Hassett blamed a sharp drop in response rates to the government's
surveys during and after the pandemic: “When COVID happened, because
response rates went down a lot, then revision rates skyrocketed.”
Yet calculations by Tedeschi show that while revisions spiked after
the pandemic, they have since declined and are much smaller than in
the 1960s and 1970s.
Other concerns about the government's data
Many economists and statisticians have sounded the alarm about
things like declining response rates for years. A decade ago, about
60% of companies surveyed by BLS responded. Now, only about 40% do.
The decline has been an international phenomenon, particularly since
COVID. The United Kingdom has even suspended publication of an
official unemployment rate because of falling responses.

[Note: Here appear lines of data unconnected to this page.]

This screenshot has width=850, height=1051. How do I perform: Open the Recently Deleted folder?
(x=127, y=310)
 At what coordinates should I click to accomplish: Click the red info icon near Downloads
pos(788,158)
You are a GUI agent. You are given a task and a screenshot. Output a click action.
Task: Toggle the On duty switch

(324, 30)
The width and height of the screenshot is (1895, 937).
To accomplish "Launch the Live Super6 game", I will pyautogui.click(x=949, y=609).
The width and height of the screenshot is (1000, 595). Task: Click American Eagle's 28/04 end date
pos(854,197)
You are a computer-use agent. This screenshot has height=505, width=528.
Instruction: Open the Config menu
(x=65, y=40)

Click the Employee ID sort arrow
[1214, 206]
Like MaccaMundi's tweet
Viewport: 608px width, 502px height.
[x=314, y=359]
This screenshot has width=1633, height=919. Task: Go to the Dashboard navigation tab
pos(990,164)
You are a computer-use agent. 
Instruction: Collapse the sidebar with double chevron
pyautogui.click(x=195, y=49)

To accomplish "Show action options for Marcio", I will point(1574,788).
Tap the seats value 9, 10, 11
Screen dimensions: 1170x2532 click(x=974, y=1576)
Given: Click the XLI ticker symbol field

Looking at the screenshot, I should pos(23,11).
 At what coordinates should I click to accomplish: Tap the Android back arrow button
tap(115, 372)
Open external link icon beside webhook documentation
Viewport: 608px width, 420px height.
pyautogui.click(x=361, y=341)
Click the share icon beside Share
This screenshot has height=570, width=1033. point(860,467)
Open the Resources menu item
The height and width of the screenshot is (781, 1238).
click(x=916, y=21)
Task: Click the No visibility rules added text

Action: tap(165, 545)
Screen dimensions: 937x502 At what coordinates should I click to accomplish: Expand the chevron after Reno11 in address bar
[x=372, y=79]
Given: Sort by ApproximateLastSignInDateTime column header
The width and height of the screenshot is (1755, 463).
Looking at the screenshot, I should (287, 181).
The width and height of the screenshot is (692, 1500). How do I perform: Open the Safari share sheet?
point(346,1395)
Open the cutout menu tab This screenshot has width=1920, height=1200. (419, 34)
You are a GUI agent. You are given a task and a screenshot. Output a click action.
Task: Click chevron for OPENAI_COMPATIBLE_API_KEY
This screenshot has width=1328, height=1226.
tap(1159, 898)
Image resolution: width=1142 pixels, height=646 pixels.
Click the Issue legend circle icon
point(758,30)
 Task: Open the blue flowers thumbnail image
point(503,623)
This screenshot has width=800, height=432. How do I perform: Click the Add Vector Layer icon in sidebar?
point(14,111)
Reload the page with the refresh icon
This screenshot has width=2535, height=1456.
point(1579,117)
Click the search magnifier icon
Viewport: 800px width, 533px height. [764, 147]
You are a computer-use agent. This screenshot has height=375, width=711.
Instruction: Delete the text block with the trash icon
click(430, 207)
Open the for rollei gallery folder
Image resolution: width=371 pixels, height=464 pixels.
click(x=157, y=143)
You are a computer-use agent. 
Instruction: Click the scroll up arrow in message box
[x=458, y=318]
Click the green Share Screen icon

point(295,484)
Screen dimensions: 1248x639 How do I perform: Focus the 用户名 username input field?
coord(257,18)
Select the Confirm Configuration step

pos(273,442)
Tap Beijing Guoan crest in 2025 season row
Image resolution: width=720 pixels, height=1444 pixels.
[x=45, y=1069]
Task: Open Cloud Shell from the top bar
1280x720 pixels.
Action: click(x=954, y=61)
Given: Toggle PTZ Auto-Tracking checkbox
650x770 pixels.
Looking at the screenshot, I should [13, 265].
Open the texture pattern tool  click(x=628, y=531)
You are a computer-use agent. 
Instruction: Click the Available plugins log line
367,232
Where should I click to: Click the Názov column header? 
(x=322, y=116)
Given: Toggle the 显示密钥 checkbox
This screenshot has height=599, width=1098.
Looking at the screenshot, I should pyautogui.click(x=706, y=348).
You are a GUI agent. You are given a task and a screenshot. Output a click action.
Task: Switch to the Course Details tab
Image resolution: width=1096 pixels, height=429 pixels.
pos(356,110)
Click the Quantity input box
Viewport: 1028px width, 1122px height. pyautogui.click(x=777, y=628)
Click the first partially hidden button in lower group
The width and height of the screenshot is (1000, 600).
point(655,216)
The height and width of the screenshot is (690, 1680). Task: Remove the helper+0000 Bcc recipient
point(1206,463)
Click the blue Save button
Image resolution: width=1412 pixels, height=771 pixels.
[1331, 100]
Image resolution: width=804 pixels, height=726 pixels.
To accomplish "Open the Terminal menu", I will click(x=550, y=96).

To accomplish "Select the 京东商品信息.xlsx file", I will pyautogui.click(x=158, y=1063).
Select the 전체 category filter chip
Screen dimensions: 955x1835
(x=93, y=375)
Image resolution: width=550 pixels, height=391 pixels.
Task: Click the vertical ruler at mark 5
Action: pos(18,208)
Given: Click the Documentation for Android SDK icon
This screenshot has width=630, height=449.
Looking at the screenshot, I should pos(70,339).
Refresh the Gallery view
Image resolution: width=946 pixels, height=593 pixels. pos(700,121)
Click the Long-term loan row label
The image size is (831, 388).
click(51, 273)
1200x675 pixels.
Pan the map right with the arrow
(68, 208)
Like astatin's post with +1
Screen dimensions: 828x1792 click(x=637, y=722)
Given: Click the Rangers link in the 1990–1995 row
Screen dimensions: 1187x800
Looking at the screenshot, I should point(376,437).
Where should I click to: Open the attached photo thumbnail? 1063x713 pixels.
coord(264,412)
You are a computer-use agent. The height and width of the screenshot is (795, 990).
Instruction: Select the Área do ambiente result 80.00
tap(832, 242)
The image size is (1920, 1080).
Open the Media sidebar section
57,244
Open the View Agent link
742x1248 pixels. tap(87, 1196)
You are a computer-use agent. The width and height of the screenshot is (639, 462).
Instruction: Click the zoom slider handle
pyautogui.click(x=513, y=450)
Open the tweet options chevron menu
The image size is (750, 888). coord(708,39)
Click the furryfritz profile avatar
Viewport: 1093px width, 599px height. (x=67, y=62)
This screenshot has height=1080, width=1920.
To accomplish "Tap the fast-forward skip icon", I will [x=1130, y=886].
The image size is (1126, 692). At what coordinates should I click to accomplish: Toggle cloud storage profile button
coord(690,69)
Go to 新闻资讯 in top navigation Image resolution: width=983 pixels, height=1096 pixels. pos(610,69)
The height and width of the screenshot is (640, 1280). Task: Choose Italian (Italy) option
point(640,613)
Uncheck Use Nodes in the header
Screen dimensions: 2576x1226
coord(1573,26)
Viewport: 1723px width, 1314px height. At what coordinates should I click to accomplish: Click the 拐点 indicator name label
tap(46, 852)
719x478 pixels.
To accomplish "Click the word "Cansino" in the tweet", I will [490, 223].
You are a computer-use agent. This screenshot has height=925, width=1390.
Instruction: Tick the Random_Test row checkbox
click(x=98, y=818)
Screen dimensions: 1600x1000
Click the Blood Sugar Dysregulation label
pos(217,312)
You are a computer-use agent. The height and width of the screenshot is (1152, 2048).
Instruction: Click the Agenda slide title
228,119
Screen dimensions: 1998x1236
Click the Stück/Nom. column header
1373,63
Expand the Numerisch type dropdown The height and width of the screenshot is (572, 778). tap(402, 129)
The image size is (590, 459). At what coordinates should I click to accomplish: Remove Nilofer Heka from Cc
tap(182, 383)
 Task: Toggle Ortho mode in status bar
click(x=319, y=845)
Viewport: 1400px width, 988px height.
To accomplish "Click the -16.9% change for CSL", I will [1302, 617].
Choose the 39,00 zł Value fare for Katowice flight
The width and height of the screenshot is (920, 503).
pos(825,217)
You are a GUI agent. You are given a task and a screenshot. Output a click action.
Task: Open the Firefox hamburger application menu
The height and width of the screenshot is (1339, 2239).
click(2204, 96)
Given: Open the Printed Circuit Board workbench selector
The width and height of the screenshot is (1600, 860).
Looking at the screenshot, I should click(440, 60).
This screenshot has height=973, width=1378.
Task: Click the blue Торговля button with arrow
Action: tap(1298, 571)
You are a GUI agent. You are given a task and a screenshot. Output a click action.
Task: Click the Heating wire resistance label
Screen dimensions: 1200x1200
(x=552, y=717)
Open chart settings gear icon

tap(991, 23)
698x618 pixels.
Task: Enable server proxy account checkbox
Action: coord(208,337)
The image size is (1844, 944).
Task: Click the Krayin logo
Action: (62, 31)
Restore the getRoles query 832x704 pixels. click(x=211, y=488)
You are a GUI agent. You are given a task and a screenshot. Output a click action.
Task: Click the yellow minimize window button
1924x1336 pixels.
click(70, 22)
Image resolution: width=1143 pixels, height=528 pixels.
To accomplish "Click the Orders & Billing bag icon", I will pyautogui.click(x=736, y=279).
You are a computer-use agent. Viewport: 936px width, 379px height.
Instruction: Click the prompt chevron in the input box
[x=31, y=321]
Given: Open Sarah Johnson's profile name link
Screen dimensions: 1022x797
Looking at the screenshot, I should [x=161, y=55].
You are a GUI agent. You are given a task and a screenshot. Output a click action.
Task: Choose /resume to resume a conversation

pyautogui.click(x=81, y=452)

And earlier this year the BLS said that it was cutting back on its
collection of inflation data because of the Trump administration's
hiring freeze, raising concerns about the robustness of price data
just as economists are trying to gauge the impact of tariffs on
inflation.
U.S. government statistical agencies have seen an inflation-adjusted
16% drop in funding since 2009, according to a July report from the
American Statistical Association.
“We are at an inflection point,” the report said. “To meet current
and future challenges requires thoughtful, well-planned investment
... In contrast, what we have observed is uncoordinated and
unplanned reductions with no visible plan for the future.